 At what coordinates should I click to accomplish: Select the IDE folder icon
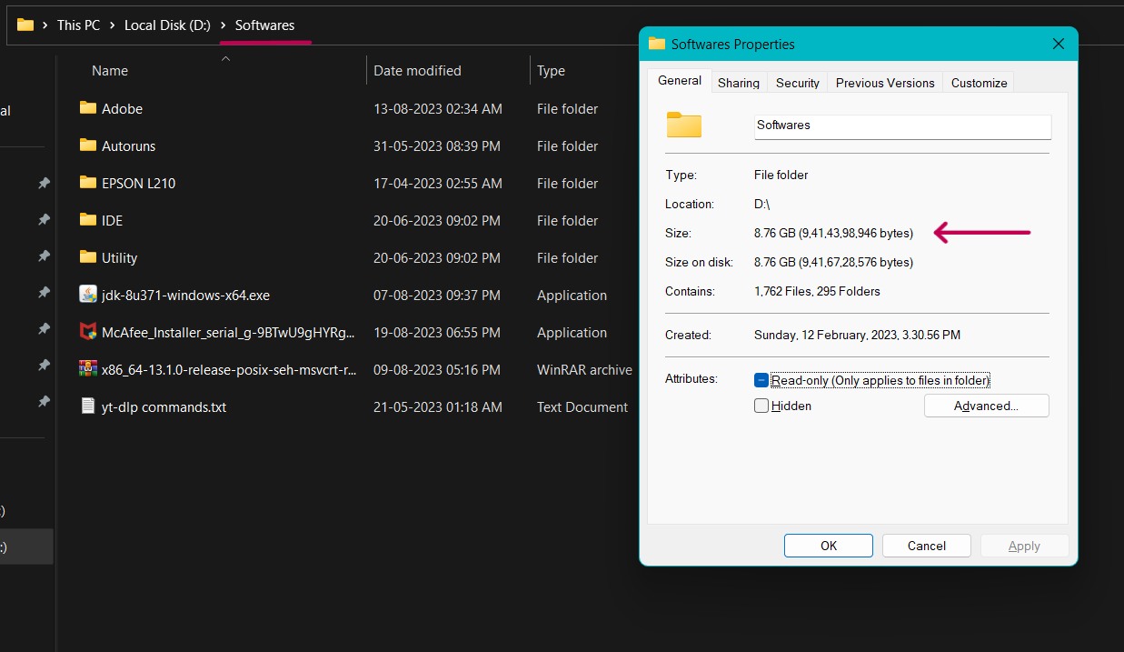(x=86, y=220)
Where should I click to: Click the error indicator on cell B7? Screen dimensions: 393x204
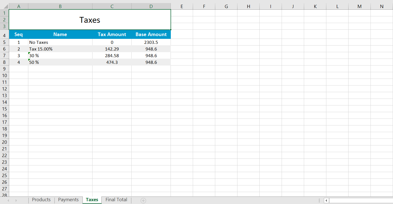pyautogui.click(x=29, y=54)
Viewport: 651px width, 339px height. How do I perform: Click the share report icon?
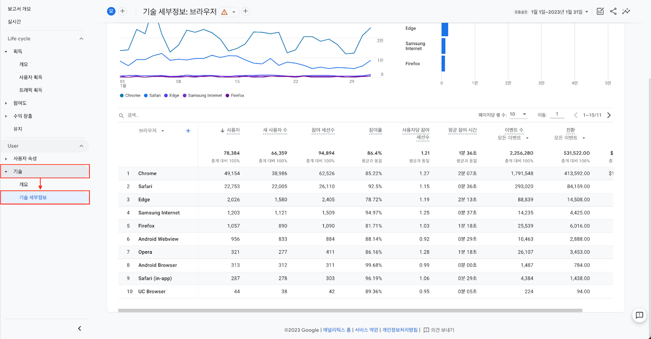[x=613, y=11]

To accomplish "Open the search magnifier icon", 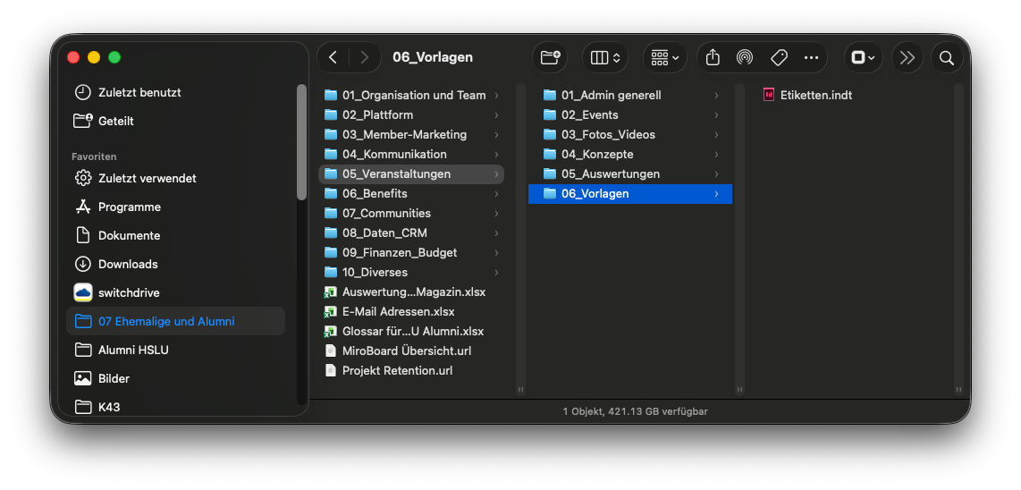I will (946, 58).
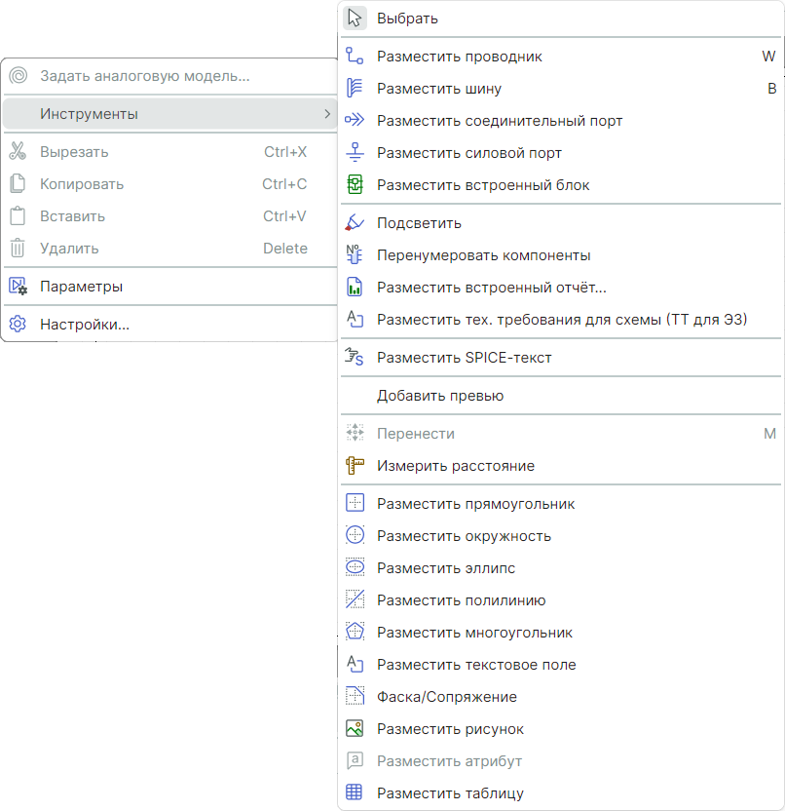Click the connection port icon
The height and width of the screenshot is (811, 785).
(355, 121)
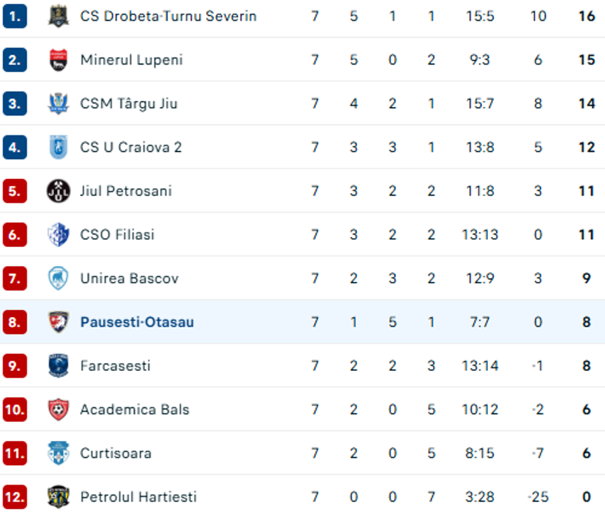The width and height of the screenshot is (605, 515).
Task: Open the Pausesti-Otasau team link
Action: click(x=137, y=322)
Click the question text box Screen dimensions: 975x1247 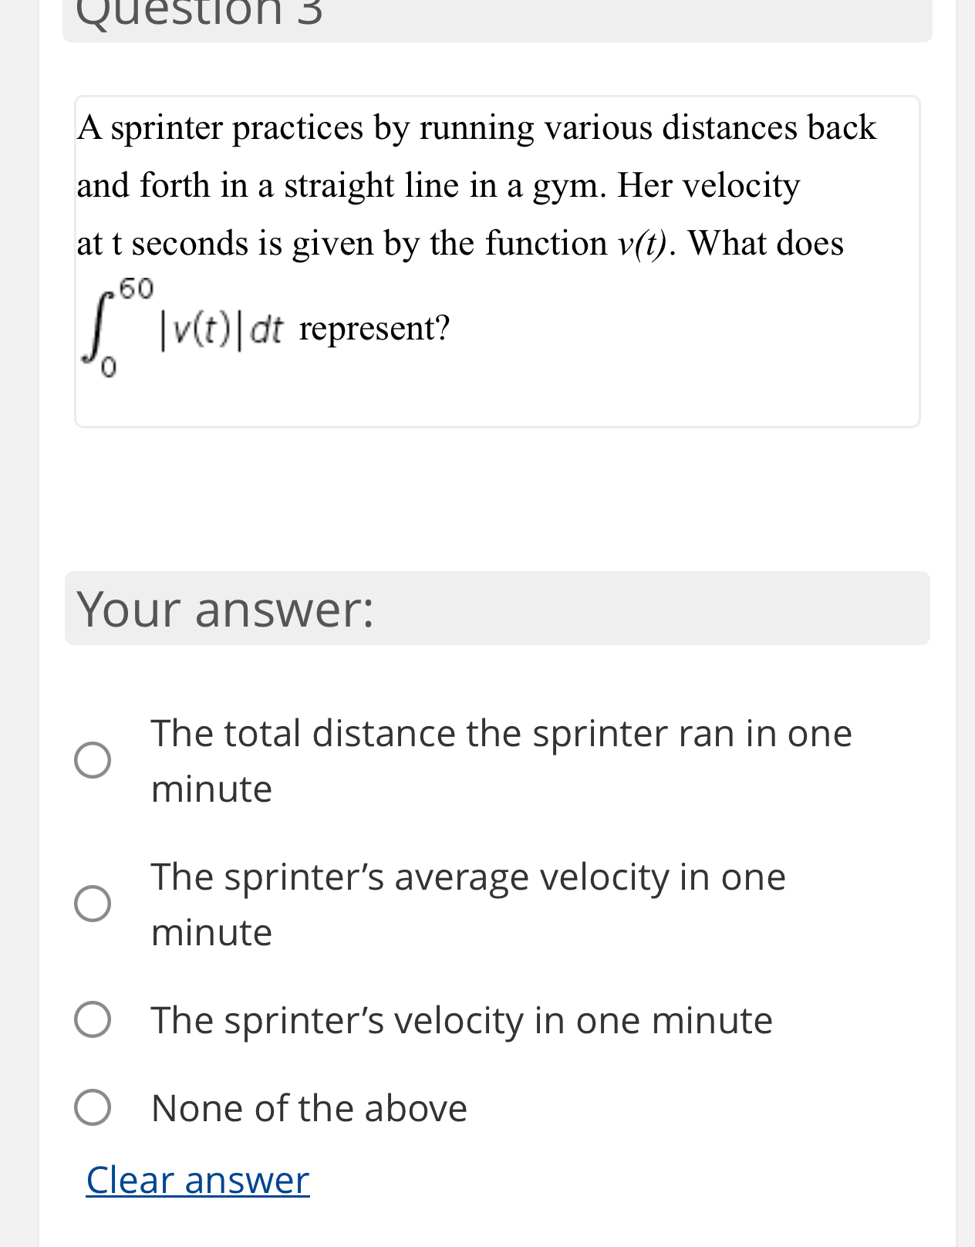(497, 260)
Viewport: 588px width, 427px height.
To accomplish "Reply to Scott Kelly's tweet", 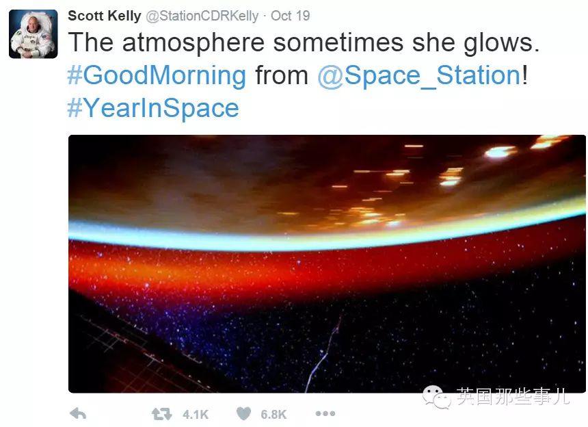I will [x=78, y=414].
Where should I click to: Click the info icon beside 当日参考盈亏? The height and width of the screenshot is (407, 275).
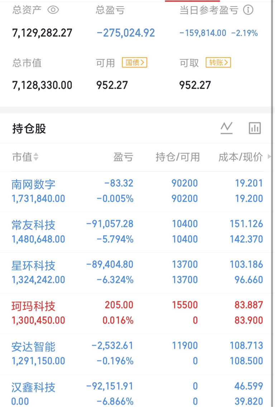248,10
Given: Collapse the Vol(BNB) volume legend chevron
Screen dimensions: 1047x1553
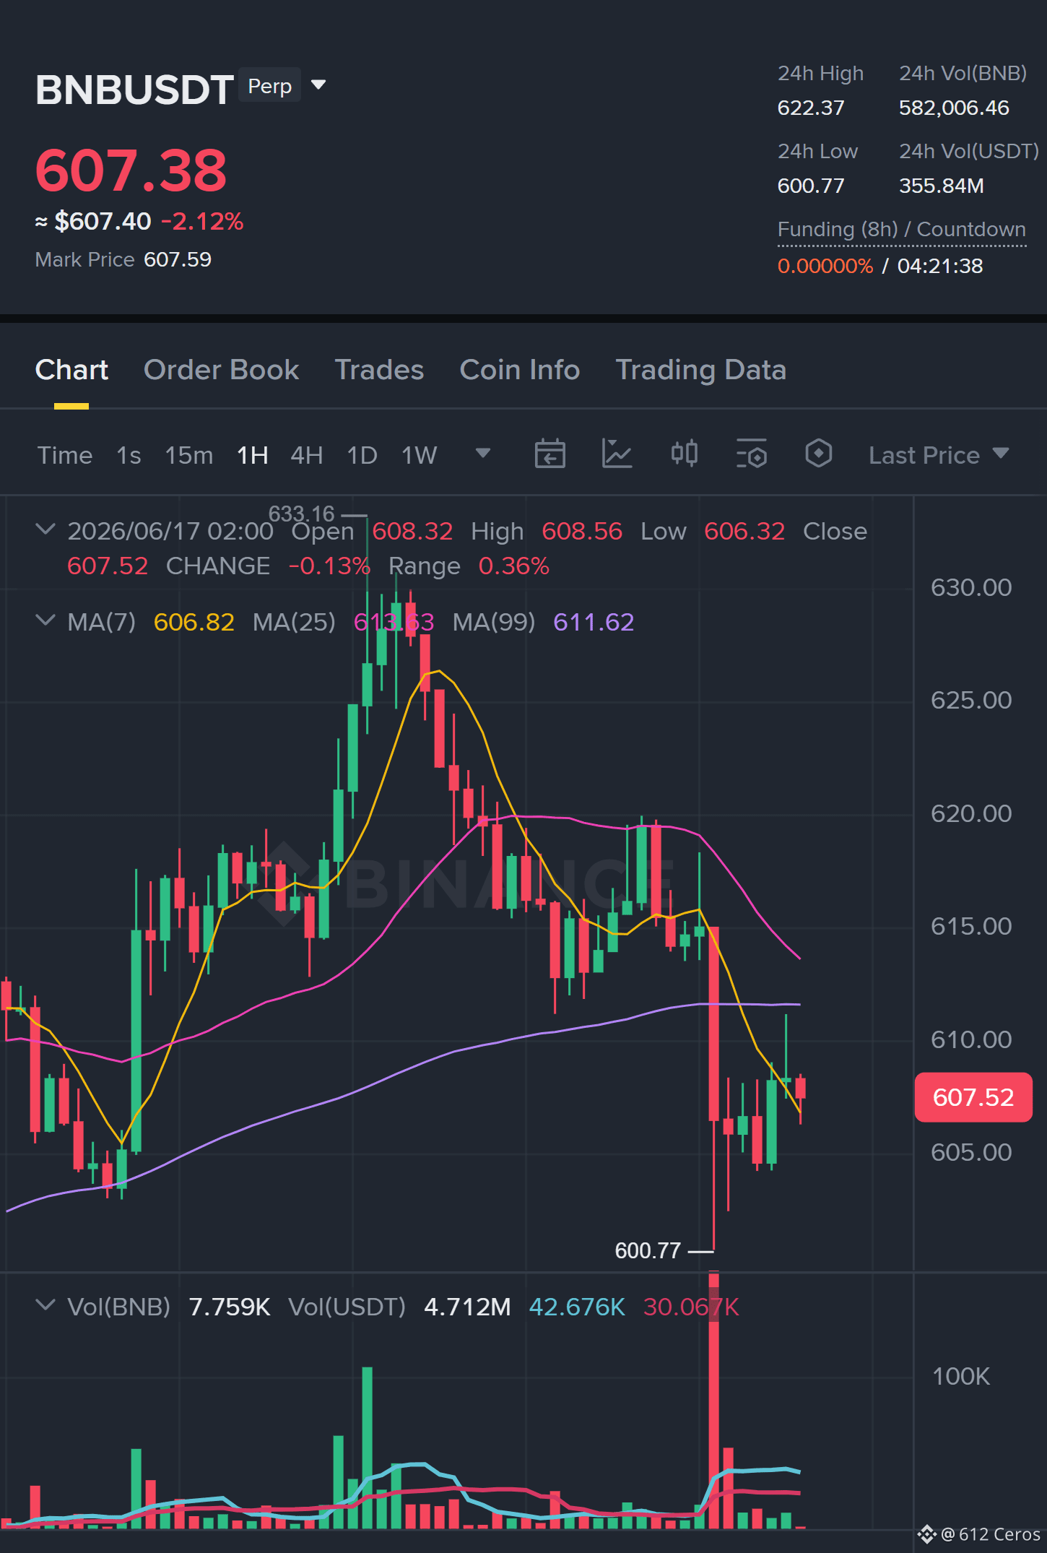Looking at the screenshot, I should pyautogui.click(x=45, y=1305).
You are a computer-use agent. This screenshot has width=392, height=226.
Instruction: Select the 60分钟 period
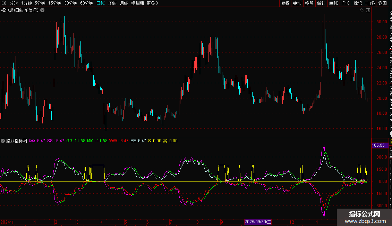pos(86,3)
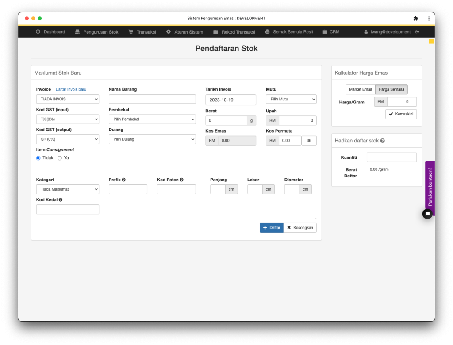The height and width of the screenshot is (345, 453).
Task: Click the blue Daftar button
Action: coord(271,227)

---+---

- Task directions
Rewrite the lines above, from the first one through the line containing "[x=613, y=11]", inclusive. Keep the requests and shift every coordinate in the answers by adding 110. Leave the pictures out.

- Answer to the task
 At what coordinates should I click to accomplish: Select the IDE folder icon
(x=196, y=330)
Where should I click to: Click the error indicator on cell B7? Screen dimensions: 393x204
pyautogui.click(x=139, y=164)
Viewport: 651px width, 339px height. How do I perform: Click the share report icon?
[x=723, y=121]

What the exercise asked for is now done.